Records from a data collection
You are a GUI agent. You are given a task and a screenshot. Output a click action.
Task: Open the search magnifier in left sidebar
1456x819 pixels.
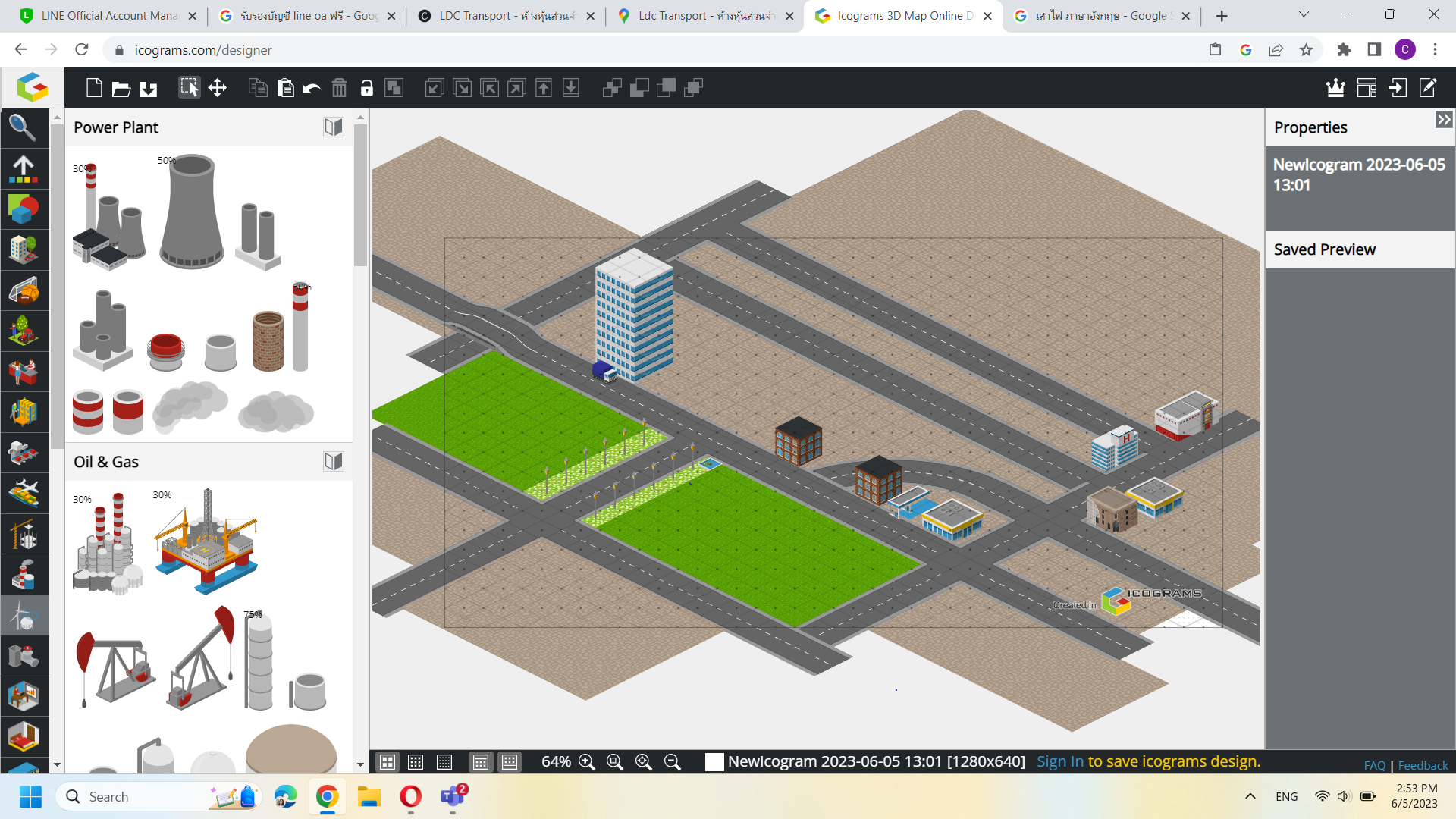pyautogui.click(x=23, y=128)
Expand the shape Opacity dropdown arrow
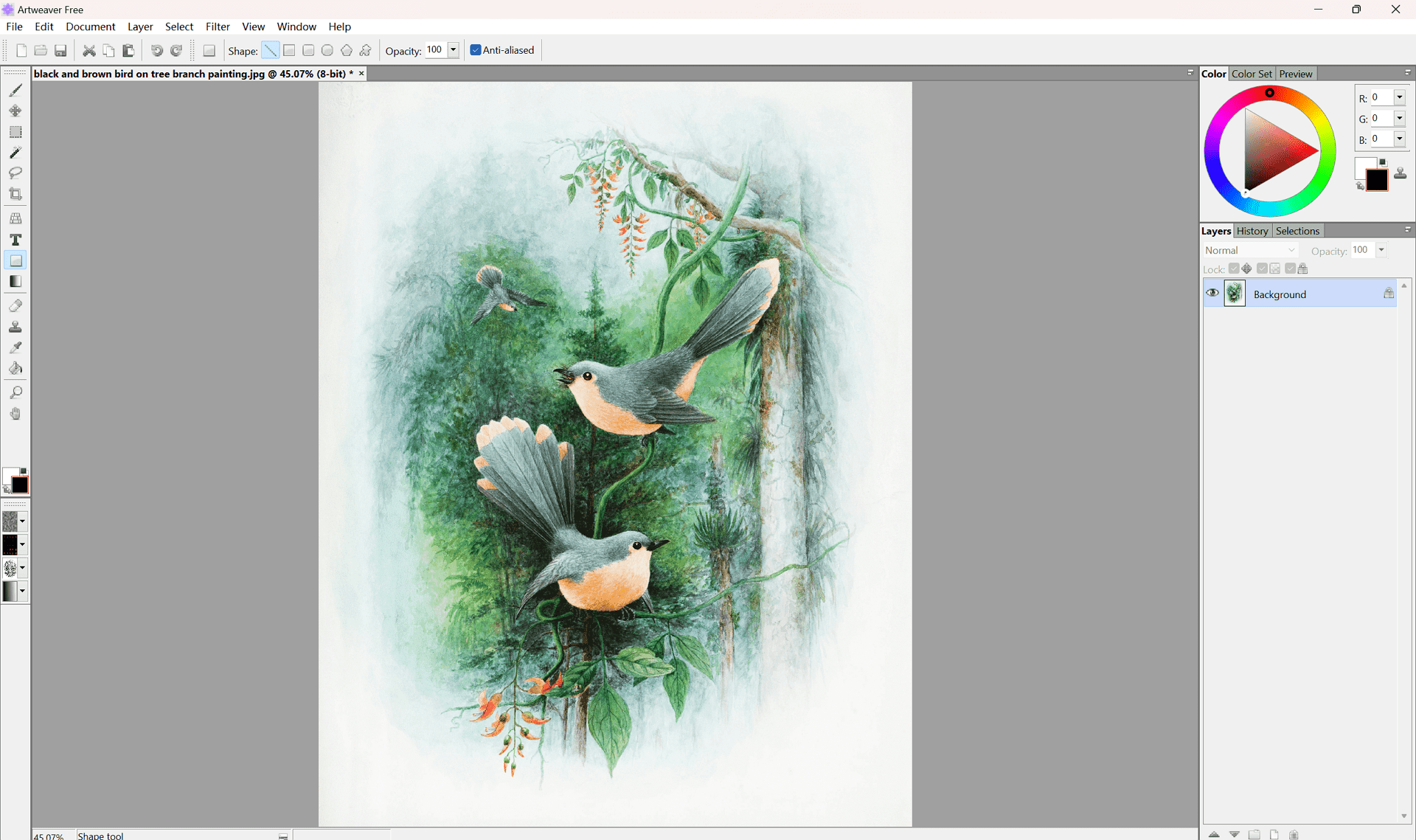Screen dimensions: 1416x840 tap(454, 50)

• _ABOUT THIS EXERCISE_
A faithful reproduction of every entry, with no pictures, is the expected answer.

• _YOUR RESPONSE_
You are a GUI agent. You are given a task and a screenshot. Output a click action.
Task: Open the search magnifier in left sidebar
1456x819 pixels.
pyautogui.click(x=23, y=128)
Expand the shape Opacity dropdown arrow
Screen dimensions: 1416x840 tap(454, 50)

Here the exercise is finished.